* [Exercise aim] Print the following material again without any changes, from the line holding "Identify the location of right-axis-tick-label: 25.0%." through the line holding "(1372, 322).", with both of those lines included, and leave the pictures out of your answer.

[Records from a collection]
-------------------------

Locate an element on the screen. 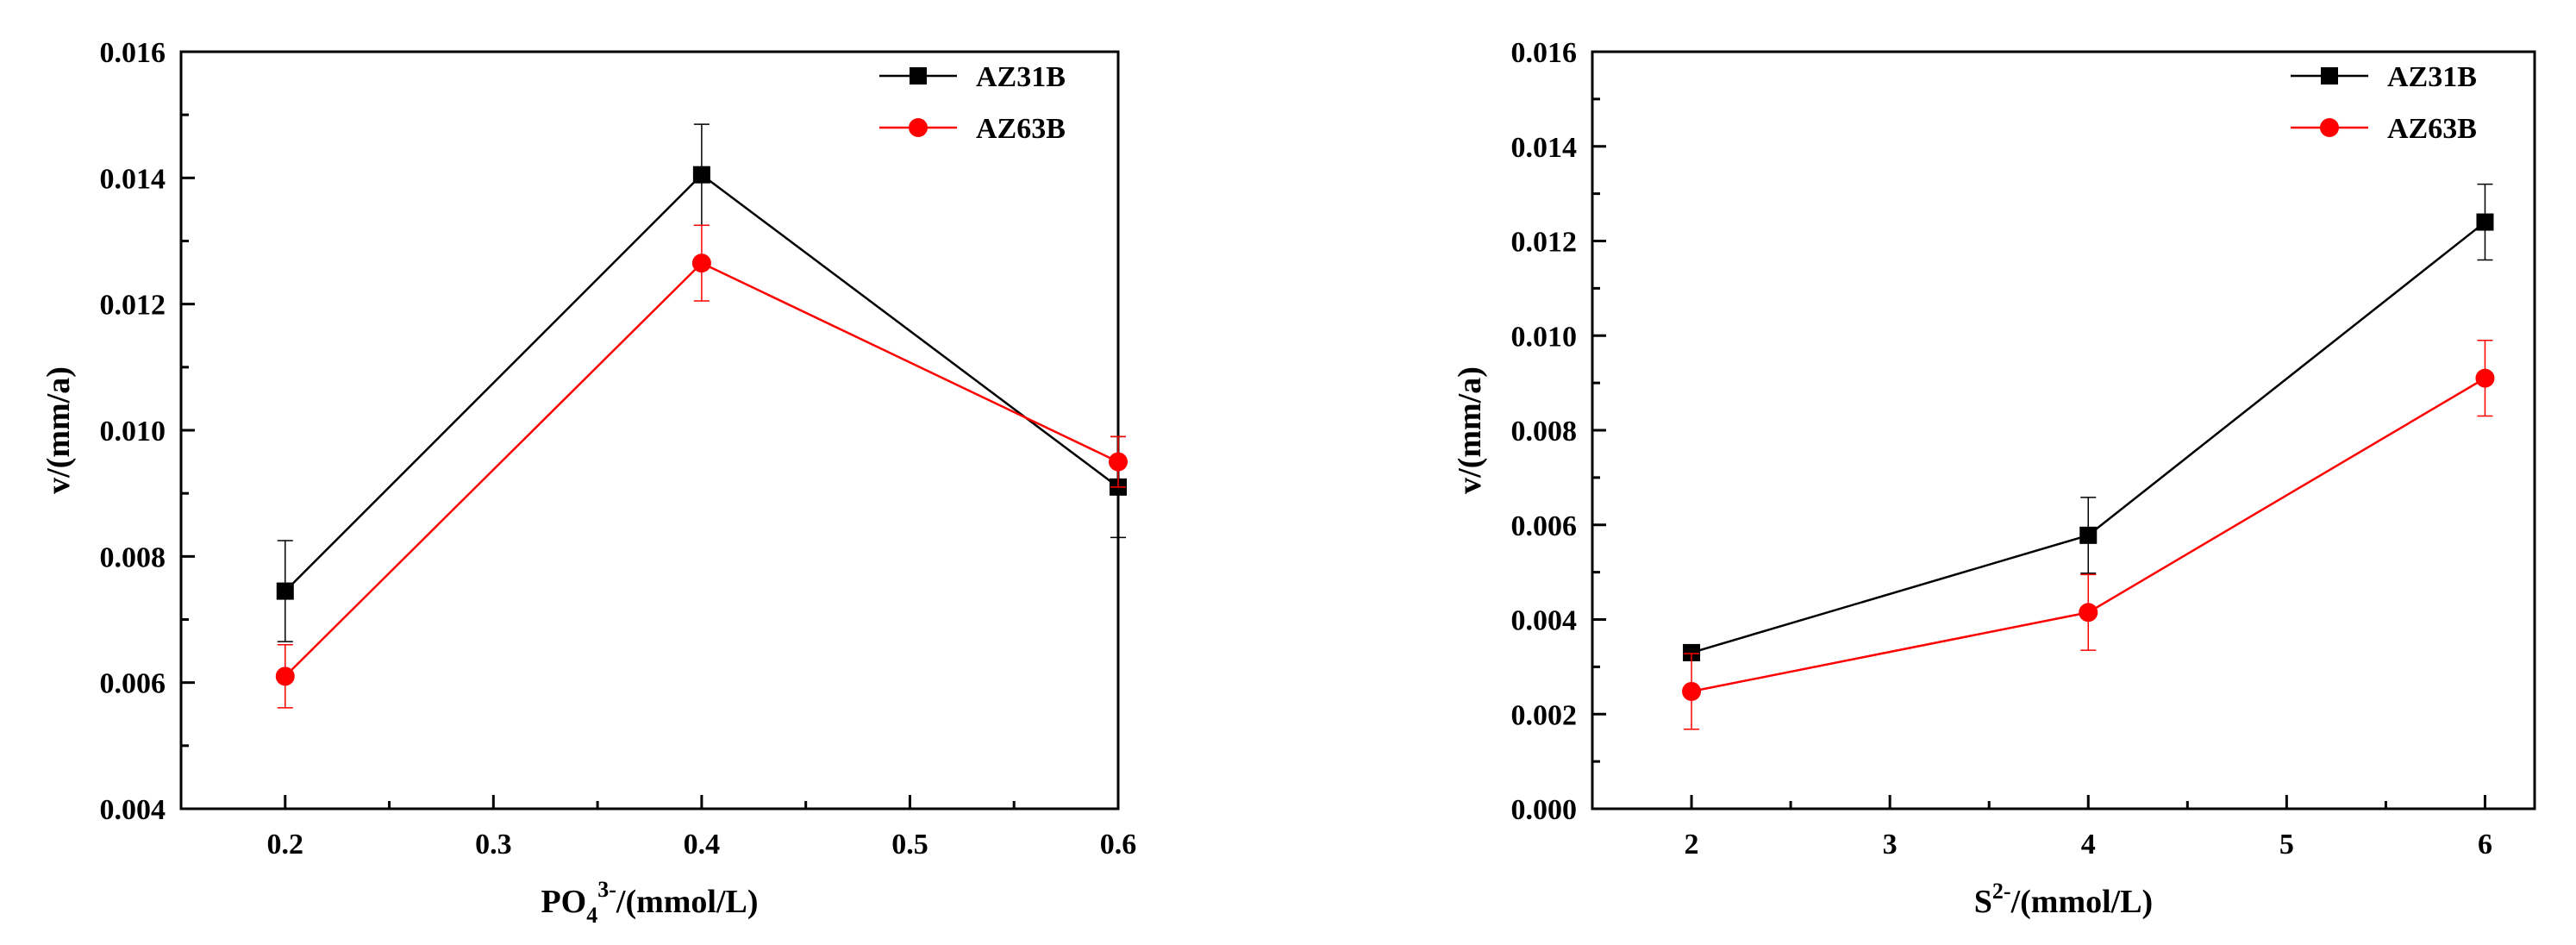 The width and height of the screenshot is (2576, 945). x-axis-title: S2-/(mmol/L) is located at coordinates (2064, 900).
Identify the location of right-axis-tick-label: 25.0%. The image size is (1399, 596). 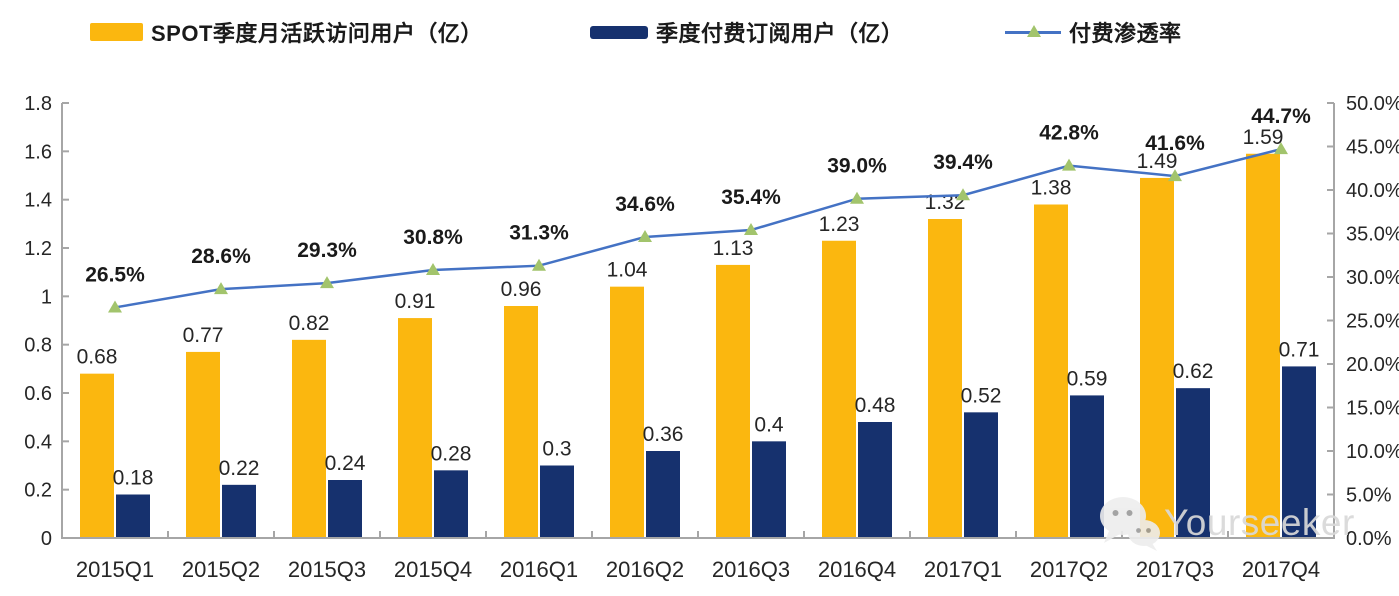
(1372, 322).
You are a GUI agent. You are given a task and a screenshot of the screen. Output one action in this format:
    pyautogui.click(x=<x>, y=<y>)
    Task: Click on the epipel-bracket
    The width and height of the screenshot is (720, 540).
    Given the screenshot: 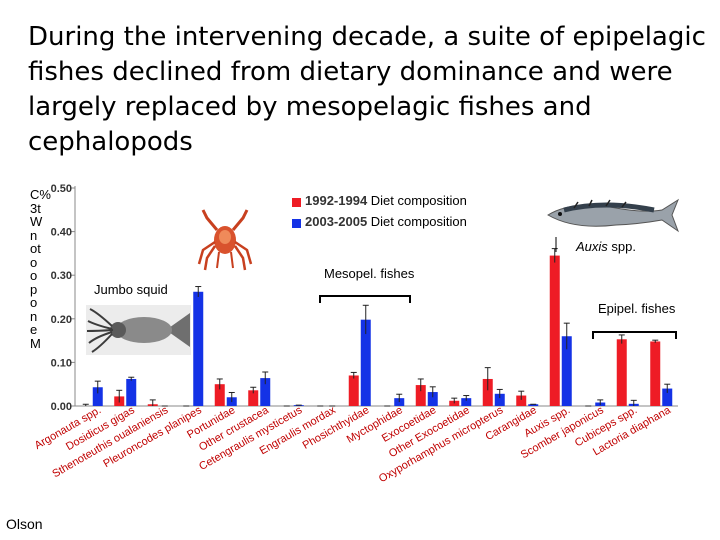 What is the action you would take?
    pyautogui.click(x=634, y=335)
    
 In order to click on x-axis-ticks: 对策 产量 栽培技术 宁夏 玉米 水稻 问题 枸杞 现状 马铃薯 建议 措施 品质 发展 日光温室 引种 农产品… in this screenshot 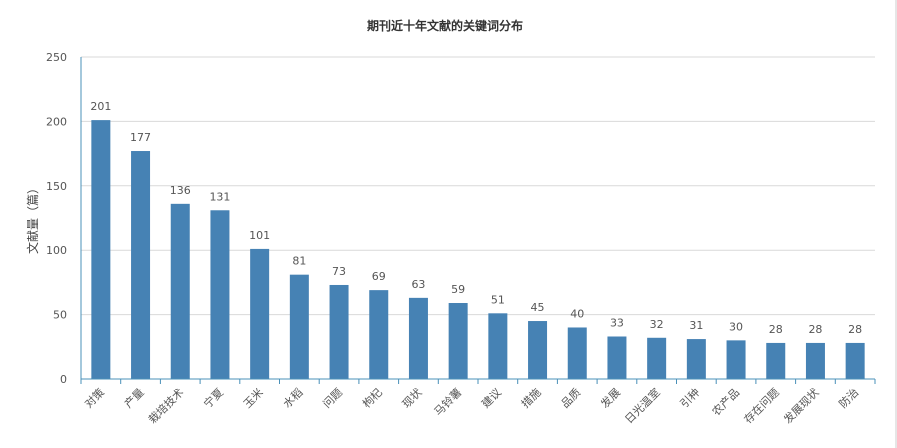, I will do `click(478, 402)`.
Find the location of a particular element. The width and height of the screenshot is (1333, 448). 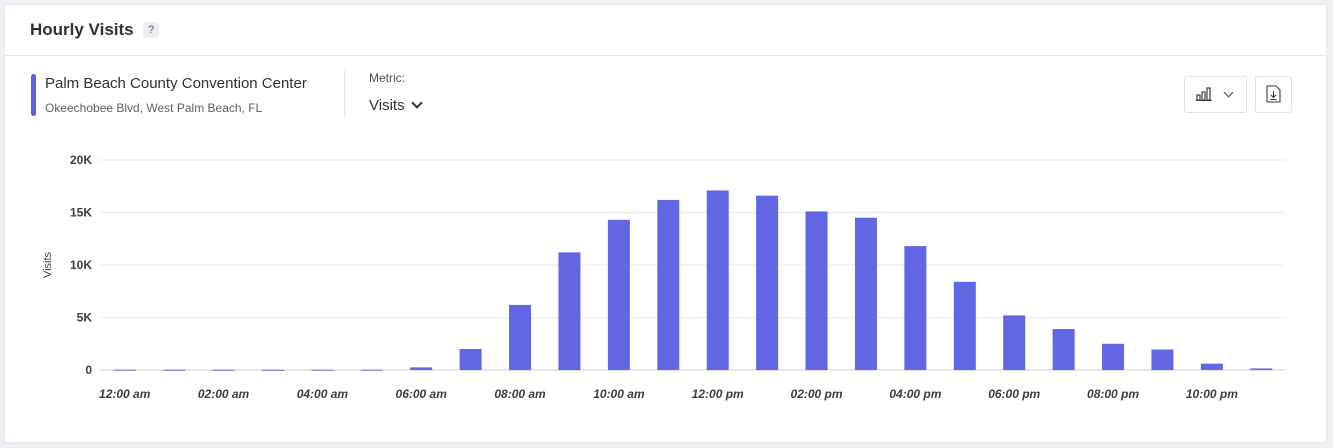

y-tick-label: 5K is located at coordinates (85, 318).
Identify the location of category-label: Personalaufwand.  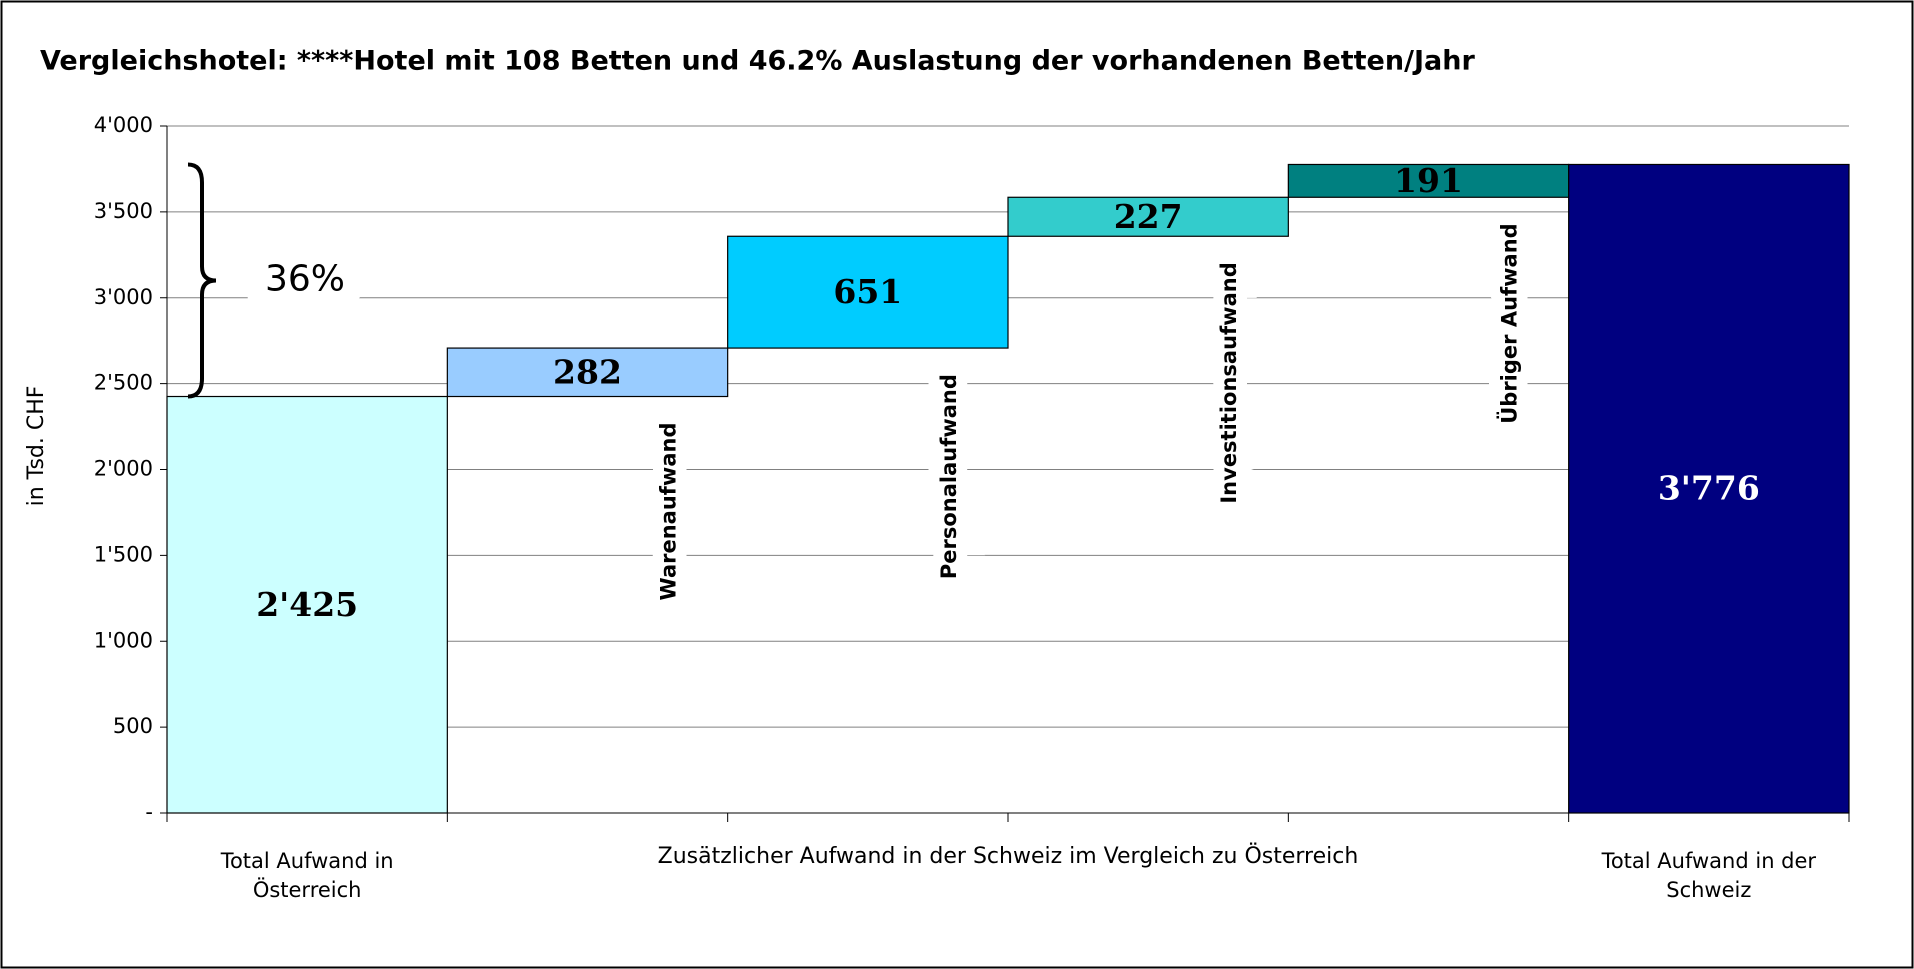
(949, 476).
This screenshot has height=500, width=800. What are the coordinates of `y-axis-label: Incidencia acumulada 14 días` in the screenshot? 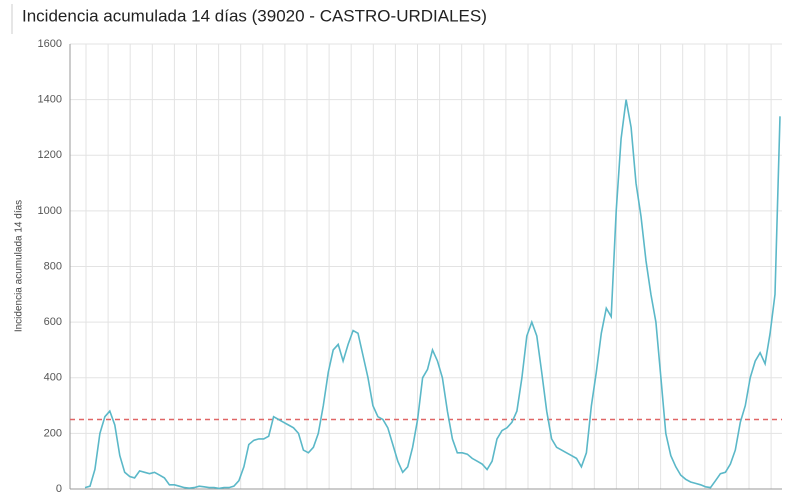 It's located at (20, 266).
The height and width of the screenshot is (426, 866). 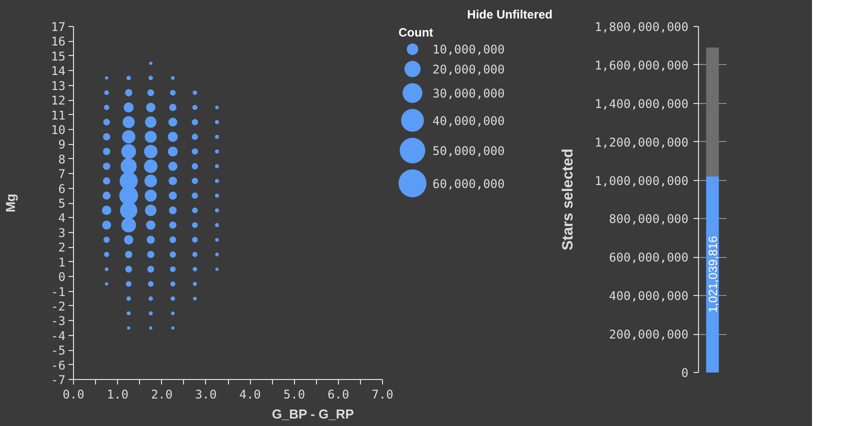 What do you see at coordinates (250, 395) in the screenshot?
I see `x-tick-label: 4.0` at bounding box center [250, 395].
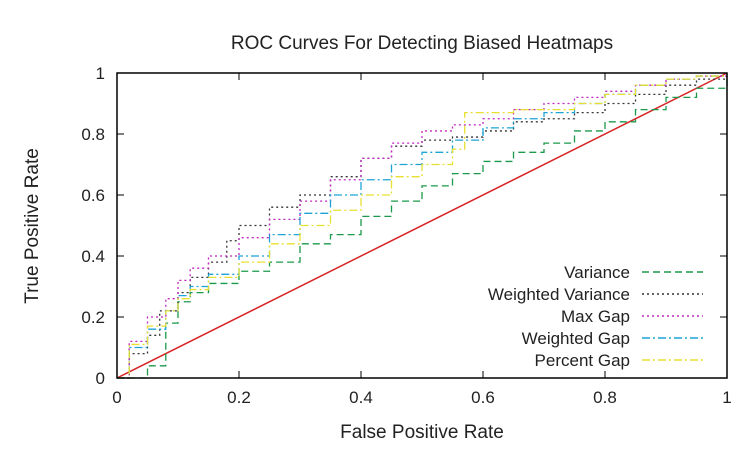 The height and width of the screenshot is (474, 755). Describe the element at coordinates (576, 338) in the screenshot. I see `legend-label: Weighted Gap` at that location.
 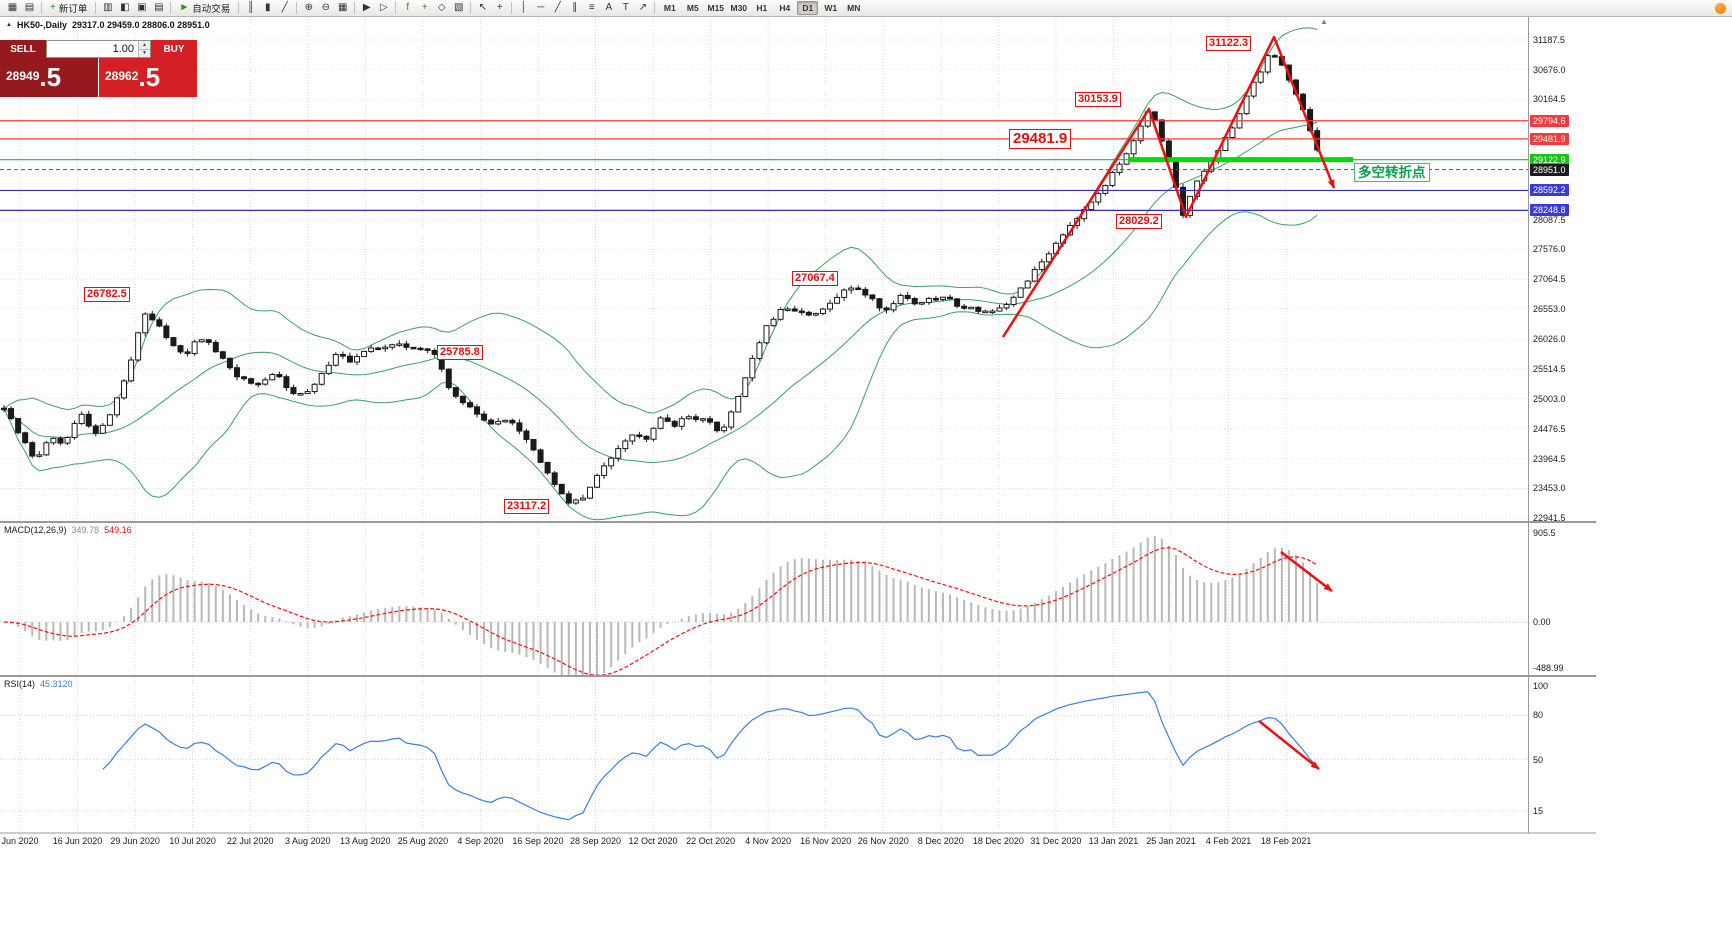 What do you see at coordinates (1324, 22) in the screenshot?
I see `scroll-marker-icon: ▲` at bounding box center [1324, 22].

-------------------------

* [Answer section]
Identify the location of right-axis-tick-label: 25.0%. The image size is (1399, 596). 
(1372, 322).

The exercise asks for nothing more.